Goal of the exercise - In the legal opinion letter below, on what date was the trust's Certificate of Trust filed with the Delaware Secretary of State?

Selected excerpt -
[LETTERHEAD]

                               November 1, 1996





MidAmerican Energy Financing I
c/o MidAmerican Energy Company
666 Grand Avenue
P.O. Box 657
Des Moines, Iowa 50303-0657

          Re:  MIDAMERICAN ENERGY FINANCING I

Ladies and Gentlemen:

          We have acted as special Delaware counsel for MidAmerican Energy
Financing I, a Delaware business trust (the "Trust"), in connection with the
matters set forth herein. At your request, this opinion is being furnished to
you.

          For purposes of giving the opinions hereinafter set forth, our
examination of documents has been limited to the examination of originals or
copies of the following:

          (a)  The Certificate of Trust of the Trust, dated October 24, 1996
(the "Certificate"), as filed in the office of the Secretary of State of the
State of Delaware (the "Secretary of State") on October 31, 1996;

          (b)  The Trust Agreement of the Trust, dated as of October 31, 1996,
among MidAmerican Energy Company, an Iowa corporation ("MidAmerican"), and the
trustees of the Trust named therein;

          (c)  The Registration Statement (the"Registration Statement") on Form
S-3, including a preliminary prospectus and a prospectus supplement (the
"Prospectus"), relating to the __% Preferred Securities of the Trust, Series A,
representing preferred



MidAmerican Energy Financing I
November 1, 1996
Page 2

undivided beneficial interests in the Trust (each, a "Preferred Security" and
collectively, the "Preferred Securities"), as filed by MidAmerican, the Trust
and others as set forth therein with the Securities and Exchange Commission on
November 1, 1996;

          (d)  A form of Amended and Restated Trust Agreement of the Trust, to
be entered into among MidAmerican, the trustees of the Trust named therein, and
the holders, from time to time, of undivided beneficial interests in the Trust
(the "Trust Agreement"), attached as an exhibit to the Registration Statement;
and

          (e)  A Certificate of Good Standing for the Trust, dated the date
hereof, obtained from the Secretary of State.

          Initially capitalized terms used herein and not otherwise defined are
used as defined in the Trust Agreement.

          For purposes of this opinion, we have not reviewed any documents other
than the documents listed above, and we have assumed that there exists no
provision in any document that we have not reviewed that bears upon or is
inconsistent with the opinions stated herein. We have conducted no independent
factual investigation of our own but rather have relied solely upon the
foregoing documents, the statements and information set forth therein and the
additional matters recited or assumed herein, all of which we have assumed to be
true, complete and accurate in all material respects.

          With respect to all documents examined by us, we have assumed (i) the
authenticity of all documents submitted to us as authentic originals, (ii) the
conformity with the originals of all documents submitted to us as copies or
forms, and (iii) the genuineness of all signatures.

Collected material -
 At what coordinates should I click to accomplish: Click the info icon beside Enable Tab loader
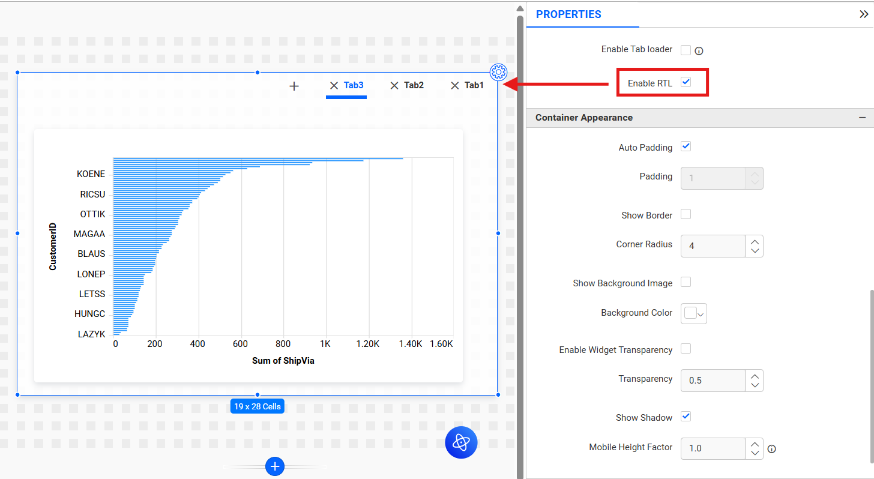coord(699,50)
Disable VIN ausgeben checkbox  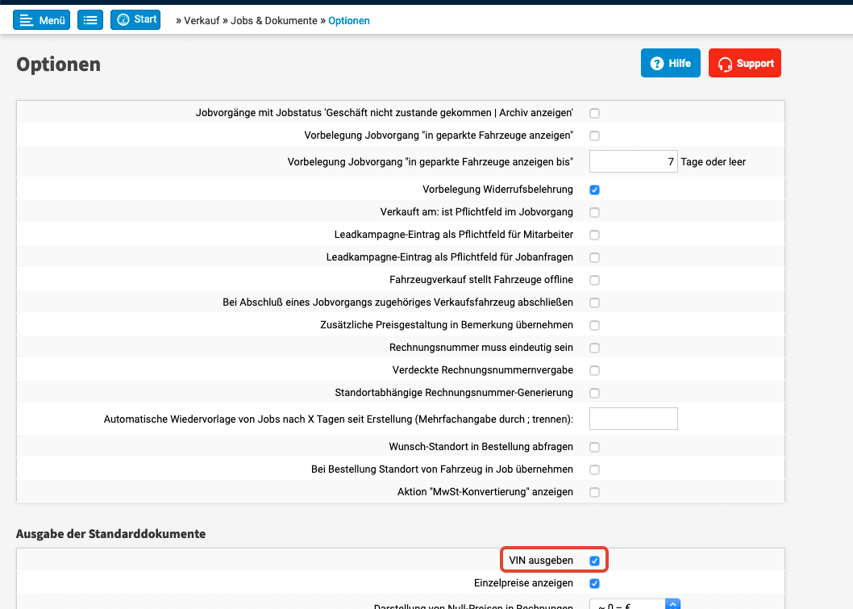(594, 561)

The answer - October 31, 1996